March 31, 2008
The United Nations Human Rights Council (UNHRC) stooped to an all time anti-Israel low with the appointment of Richard Falk as investigator on Israeli actions in the Palestinian territories. Not only has he likened Israel’s actions to those of the Nazis and accused the Jewish state of genocidal tendencies but he has the added advantage of also being Jewish. In addition he is a professor of international law at Princeton University.
Falk is set to replace South African anti-Apartheid lawyer John Dugard, who has held the job for the past 7 years. Dugard was notorious for his assertion that Israel’s occupation of the West Bank and Gaza resembles Apartheid. More recently he defended Palestinian use of suicide bombings against Israeli civilians as a legitimate form of resistance. How one wonders could the UNHRC have ever have found a worse candidate. But with Falk they have outdone themselves. The only more hurtful analogy for Israel than Apartheid is comparing it to Nazi Germany and Falk is a champion of this libel.

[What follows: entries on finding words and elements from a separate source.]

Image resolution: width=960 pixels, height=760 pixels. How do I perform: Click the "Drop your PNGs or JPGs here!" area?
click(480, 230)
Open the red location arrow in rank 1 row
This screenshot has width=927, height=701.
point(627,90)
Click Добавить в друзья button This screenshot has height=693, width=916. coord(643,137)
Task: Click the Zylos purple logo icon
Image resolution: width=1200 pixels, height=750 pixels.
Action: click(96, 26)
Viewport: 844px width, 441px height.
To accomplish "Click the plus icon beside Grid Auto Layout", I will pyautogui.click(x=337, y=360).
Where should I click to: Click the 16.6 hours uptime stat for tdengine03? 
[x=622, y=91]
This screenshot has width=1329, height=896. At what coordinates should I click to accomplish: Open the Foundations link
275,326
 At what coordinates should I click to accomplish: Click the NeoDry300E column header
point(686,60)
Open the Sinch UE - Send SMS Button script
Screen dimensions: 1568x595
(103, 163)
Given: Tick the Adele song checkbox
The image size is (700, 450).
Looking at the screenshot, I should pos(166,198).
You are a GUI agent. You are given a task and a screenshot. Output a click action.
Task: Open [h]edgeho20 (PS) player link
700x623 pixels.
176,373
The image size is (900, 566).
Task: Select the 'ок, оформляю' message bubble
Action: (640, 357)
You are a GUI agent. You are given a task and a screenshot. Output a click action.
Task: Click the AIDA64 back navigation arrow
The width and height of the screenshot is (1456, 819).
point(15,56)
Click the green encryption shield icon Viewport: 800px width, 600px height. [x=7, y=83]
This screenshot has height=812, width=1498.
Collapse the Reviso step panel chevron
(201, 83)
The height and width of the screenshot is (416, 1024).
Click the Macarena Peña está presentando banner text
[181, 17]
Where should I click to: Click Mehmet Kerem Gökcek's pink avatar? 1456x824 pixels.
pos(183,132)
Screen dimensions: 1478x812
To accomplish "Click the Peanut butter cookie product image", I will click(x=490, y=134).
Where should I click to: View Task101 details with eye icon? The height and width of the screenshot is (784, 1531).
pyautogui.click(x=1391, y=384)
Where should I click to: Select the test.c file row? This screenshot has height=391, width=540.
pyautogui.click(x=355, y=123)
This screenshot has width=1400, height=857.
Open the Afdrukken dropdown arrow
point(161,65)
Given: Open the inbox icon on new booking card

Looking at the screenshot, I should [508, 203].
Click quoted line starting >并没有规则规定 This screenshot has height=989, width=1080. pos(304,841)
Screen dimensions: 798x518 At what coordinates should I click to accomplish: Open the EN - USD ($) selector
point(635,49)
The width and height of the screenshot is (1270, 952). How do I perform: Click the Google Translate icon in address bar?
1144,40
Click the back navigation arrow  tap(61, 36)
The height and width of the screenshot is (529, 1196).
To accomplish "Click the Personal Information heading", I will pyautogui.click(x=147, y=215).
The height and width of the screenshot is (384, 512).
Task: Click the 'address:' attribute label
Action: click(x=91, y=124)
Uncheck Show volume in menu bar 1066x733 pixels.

Last year in an article, Slouching Toward a Palestinian Holocaust, written at the request of the Turkish daily newspaper ZAMAN, Falk clearly articulates his extreme anti-Israel views. He begins by explaining why the Nazi Holocaust was as close to unconditional evil as has been revealed throughout the entire bloody history of the human species and then goes on to ask whether, given this, it is an irresponsible overstatement to associate the treatment of Palestinians with this criminalized Nazi record of collective atrocity? His answer is an emphatic no. He writes
‘the recent developments in Gaza are especially disturbing because they express so vividly a deliberate intention on the part of Israel and its allies to subject an entire human community to life-endangering conditions of utmost cruelty... The suggestion that this pattern of conduct is a holocaust-in-the-making represents a rather desperate appeal to the governments of the world and to international public opinion to act urgently to prevent these current genocidal tendencies from culminating in a collective tragedy.’